── PASSAGE ──
Now we are reminded that this was not first radiation leak, accident or spill. New Mexico experienced a high level spill caused by the United Nuclear Corporation when waste was accidently dumped at the milling operation and eventually into the Rio Puerco in 1979. It was called the Church Rock Spill, it happened near and on the Navajo Nation and remains one of the biggest radiation contamination in history after the Fukushima and Chernobyl accidents. Church Rock was comparable to Three Mile Island, and another radiation release that occurred at the Kerr-McGee Sequoyah Corporation in Oklahoma in 1986.

In the Church Rock spill, which happened only four months after the Three Mile Island accident in 1979, a spill from a breached dam at a uranium mill dumped 94 million gallons of effluent and 1000 tons of acidic radioactive sludge into the Rio Puerco. The spill was finally declared an EPA Superfund site in 1983 after the New Mexico Governor at the time objected to the Navajo Nation’s request that it be named a federal disaster.

New Mexico’s nuclear legacy is exposed again as debate continues about the Los Alamos and Sandia facilities, their funding and missions. Most ordinary folks would like to see the whole Los Alamos facility gear-down from its nuclear mission and re-tool to research and develop other forms of power and energy. Meanwhile they continue to talk about how many "nuclear pits" are needed to make new bombs, and how safe and secure it all is. There is much anxiety over federal funding as the new Obama budget is being released and is up for debate. That budget reportedly will cut funding that would cover an accidental spill and clean-up like the current one at WIPP.
───
── RECORDS SUPPLIED ──
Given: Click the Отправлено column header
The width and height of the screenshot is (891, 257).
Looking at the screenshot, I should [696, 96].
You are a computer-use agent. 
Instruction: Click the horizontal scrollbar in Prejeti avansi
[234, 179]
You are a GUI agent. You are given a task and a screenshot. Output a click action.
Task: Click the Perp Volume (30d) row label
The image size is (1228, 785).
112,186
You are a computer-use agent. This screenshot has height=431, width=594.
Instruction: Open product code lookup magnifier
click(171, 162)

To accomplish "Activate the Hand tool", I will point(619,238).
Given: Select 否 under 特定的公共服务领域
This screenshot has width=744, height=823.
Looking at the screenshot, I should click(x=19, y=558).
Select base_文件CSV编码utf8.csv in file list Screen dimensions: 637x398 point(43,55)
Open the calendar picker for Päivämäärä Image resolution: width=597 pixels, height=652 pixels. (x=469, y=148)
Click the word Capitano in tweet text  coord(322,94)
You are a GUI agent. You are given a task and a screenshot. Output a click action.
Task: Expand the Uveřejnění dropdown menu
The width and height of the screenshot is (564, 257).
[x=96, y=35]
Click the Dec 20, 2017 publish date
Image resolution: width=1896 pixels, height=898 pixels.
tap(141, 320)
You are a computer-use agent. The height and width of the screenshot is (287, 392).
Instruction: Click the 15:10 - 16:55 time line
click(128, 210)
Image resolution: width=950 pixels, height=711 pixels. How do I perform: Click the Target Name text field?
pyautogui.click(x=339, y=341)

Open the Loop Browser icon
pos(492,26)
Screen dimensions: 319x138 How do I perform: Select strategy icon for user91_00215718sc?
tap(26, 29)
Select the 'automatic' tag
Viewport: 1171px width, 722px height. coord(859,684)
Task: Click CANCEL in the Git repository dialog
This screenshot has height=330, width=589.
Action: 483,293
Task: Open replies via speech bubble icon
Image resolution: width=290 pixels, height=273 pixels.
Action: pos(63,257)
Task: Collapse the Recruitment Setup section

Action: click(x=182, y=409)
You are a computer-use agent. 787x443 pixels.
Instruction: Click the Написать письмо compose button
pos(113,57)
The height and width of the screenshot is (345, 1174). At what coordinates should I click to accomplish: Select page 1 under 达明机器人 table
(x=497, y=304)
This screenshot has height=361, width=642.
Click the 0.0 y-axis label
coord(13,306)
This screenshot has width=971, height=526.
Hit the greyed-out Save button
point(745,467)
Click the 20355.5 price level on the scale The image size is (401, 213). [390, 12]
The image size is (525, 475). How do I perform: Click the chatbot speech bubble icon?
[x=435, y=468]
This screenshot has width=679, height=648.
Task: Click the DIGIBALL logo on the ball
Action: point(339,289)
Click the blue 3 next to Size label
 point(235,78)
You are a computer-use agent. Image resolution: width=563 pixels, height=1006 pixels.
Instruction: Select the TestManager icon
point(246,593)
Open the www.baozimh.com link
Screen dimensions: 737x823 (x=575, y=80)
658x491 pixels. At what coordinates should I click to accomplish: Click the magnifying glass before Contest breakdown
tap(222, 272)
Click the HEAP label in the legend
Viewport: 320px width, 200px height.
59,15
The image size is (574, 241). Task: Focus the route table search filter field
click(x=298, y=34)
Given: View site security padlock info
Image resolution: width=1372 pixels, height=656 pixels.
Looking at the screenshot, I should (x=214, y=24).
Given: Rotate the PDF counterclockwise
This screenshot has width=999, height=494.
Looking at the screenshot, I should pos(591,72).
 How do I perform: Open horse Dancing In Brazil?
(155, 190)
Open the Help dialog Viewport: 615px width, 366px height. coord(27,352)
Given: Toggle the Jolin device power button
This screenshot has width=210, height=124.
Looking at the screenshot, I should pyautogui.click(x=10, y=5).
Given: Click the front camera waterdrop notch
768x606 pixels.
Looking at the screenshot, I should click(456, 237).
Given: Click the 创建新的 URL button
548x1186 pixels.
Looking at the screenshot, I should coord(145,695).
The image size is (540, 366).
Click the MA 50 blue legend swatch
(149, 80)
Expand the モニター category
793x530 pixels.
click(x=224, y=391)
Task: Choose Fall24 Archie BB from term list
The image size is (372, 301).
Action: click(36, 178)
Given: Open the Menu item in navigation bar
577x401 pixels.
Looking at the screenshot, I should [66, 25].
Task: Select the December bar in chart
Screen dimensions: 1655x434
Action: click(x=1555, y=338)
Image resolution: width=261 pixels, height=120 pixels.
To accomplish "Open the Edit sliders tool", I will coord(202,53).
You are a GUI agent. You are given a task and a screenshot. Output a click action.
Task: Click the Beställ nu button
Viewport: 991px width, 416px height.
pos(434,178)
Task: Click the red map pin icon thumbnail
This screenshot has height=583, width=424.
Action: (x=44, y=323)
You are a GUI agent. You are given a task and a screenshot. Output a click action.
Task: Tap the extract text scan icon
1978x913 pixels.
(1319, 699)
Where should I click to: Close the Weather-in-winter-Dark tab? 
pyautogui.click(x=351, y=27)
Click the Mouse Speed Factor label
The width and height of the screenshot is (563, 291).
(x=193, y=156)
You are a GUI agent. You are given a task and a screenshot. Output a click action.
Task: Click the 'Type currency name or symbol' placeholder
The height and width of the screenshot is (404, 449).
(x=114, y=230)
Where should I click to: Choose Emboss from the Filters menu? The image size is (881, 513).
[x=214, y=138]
───
EXERCISE DESCRIPTION:
Reproduce the passage on the Church Rock spill and New Mexico's nuclear legacy word for word, from start to finish.

RESPONSE FOR THIS EXERCISE:
Now we are reminded that this was not first radiation leak, accident or spill. New Mexico experienced a high level spill caused by the United Nuclear Corporation when waste was accidently dumped at the milling operation and eventually into the Rio Puerco in 1979. It was called the Church Rock Spill, it happened near and on the Navajo Nation and remains one of the biggest radiation contamination in history after the Fukushima and Chernobyl accidents. Church Rock was comparable to Three Mile Island, and another radiation release that occurred at the Kerr-McGee Sequoyah Corporation in Oklahoma in 1986.

In the Church Rock spill, which happened only four months after the Three Mile Island accident in 1979, a spill from a breached dam at a uranium mill dumped 94 million gallons of effluent and 1000 tons of acidic radioactive sludge into the Rio Puerco. The spill was finally declared an EPA Superfund site in 1983 after the New Mexico Governor at the time objected to the Navajo Nation’s request that it be named a federal disaster.

New Mexico’s nuclear legacy is exposed again as debate continues about the Los Alamos and Sandia facilities, their funding and missions. Most ordinary folks would like to see the whole Los Alamos facility gear-down from its nuclear mission and re-tool to research and develop other forms of power and energy. Meanwhile they continue to talk about how many "nuclear pits" are needed to make new bombs, and how safe and secure it all is. There is much anxiety over federal funding as the new Obama budget is being released and is up for debate. That budget reportedly will cut funding that would cover an accidental spill and clean-up like the current one at WIPP.